Tuesday, March 20, 2018 4pm to 5pm
About this Event
1520 Middle Drive, Knoxville, TN 37996
Abstract
Mechanoimmunology is the study of how immune cells sense, respond, adapt, function, and develop in their changing mechanical environment. It is an emerging field compared to that of the mechanobiology of tissue cells. In this talk, I will describe an outside-in/inside-out signaling loop for T-cell receptor mechanotransduction, which is induced by negative selecting ligands in the thymus. This work provides an example immunoreceptor that functions as a mechanosensor.
Bio
Cheng Zhu is a Regents Professor of Biomedical Engineering, Mechanical Engineering, and Physics and holds the J. Erskine Love Endowed Chair in Engineering at the Georgia Institute of Technology and Emory University. His PhD and postdoctoral training with Richard Skalak at Columbia University and University of California, San Diego was on the mathematical modeling of cell locomotion and cell adhesion. But he has also become a self-taught experimentalist since 1990 after he built his own lab at Georgia Tech. A resulting strength of Zhu’s work is integration of theory and experiment. He pioneered the analysis of interactions at the junctional interface between molecules anchored to two apposing surfaces by inventing the required experiments with custom-design instruments and/or by developing the needed mathematical models (Refs. 1-4 below).

▶ **Data section**:
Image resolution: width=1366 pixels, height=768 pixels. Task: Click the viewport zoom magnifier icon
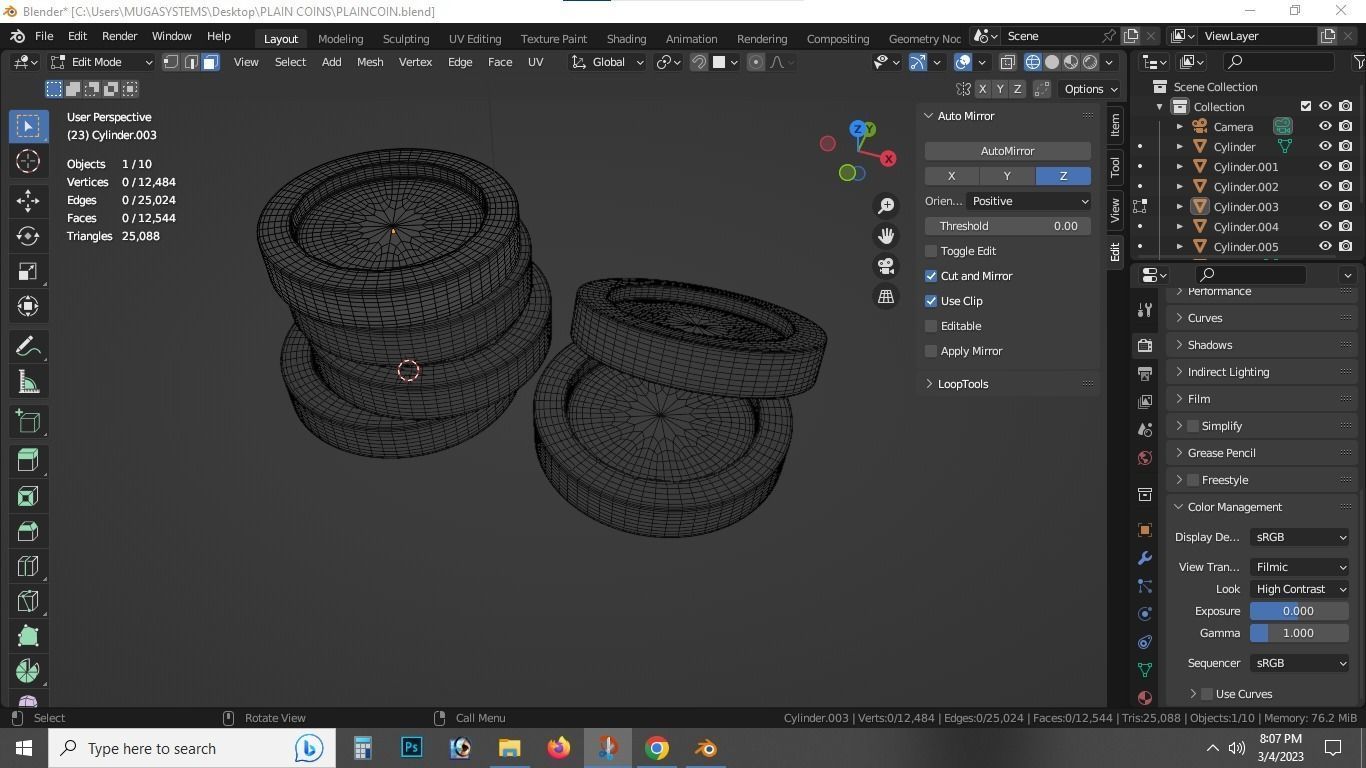[x=885, y=205]
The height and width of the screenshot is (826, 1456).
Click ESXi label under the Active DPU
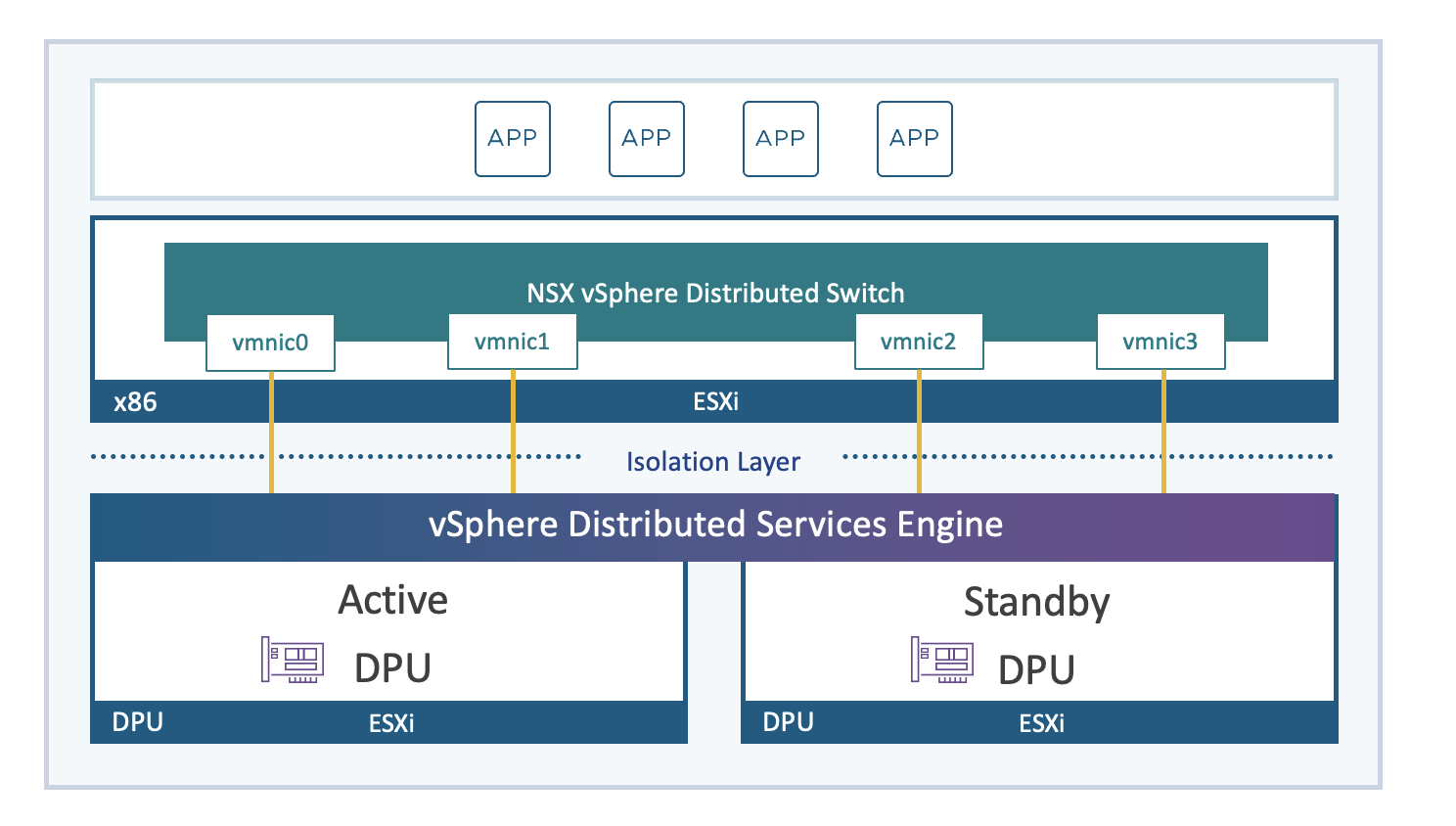[391, 723]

▶ **Work to complete**:
Pick up the announcement of the mechanoimmunology talk after its last sentence and continue it.

▶ **Answer to this exercise**:
Armed by these powerful tools, the Zhu lab characterized the biophysical regulations of 2D binding (Refs. 5-8 below) and showed their biological relevance. In particular, the Zhu lab has shown that in situ measures of TCR–pMHC and TCR–pMHC–CD8 interactions correspond to T-cell effector functionality (Refs. 9-12 below). Zhu also is an internationally recognized leader in molecular biomechanics and mechanobiology. His lab conceptualized and/or demonstrated several types of mechanical regulation of protein unbinding and unfolding (catch bonds, force-history, cyclic mechanical reinforcement, and dynamic catch) in a variety of receptor–ligand systems, including selectins, integrins, platelet glycoprotein Ibα, actin, and T-cell receptors with their respective ligands (Refs. 13-20 below). More recently, the Zhu lab has developed a fluorescence biomembrane force probe (fBFP) to enable concurrent measurements of force-regulated receptor–ligand interaction and intracellular signaling so triggered (cf. Ref. 19 below). Zhu has had a fruitful collaborative relationship with Dr. Michelle Krogsgaard for five years. They have co-authored two papers, one in Eur J Immunol (Refs. 12) and another in J Immunol, and two more collaborative papers are currently in preparation. These collaborations on which the present application builds justify Zhu as a co-I of this grant.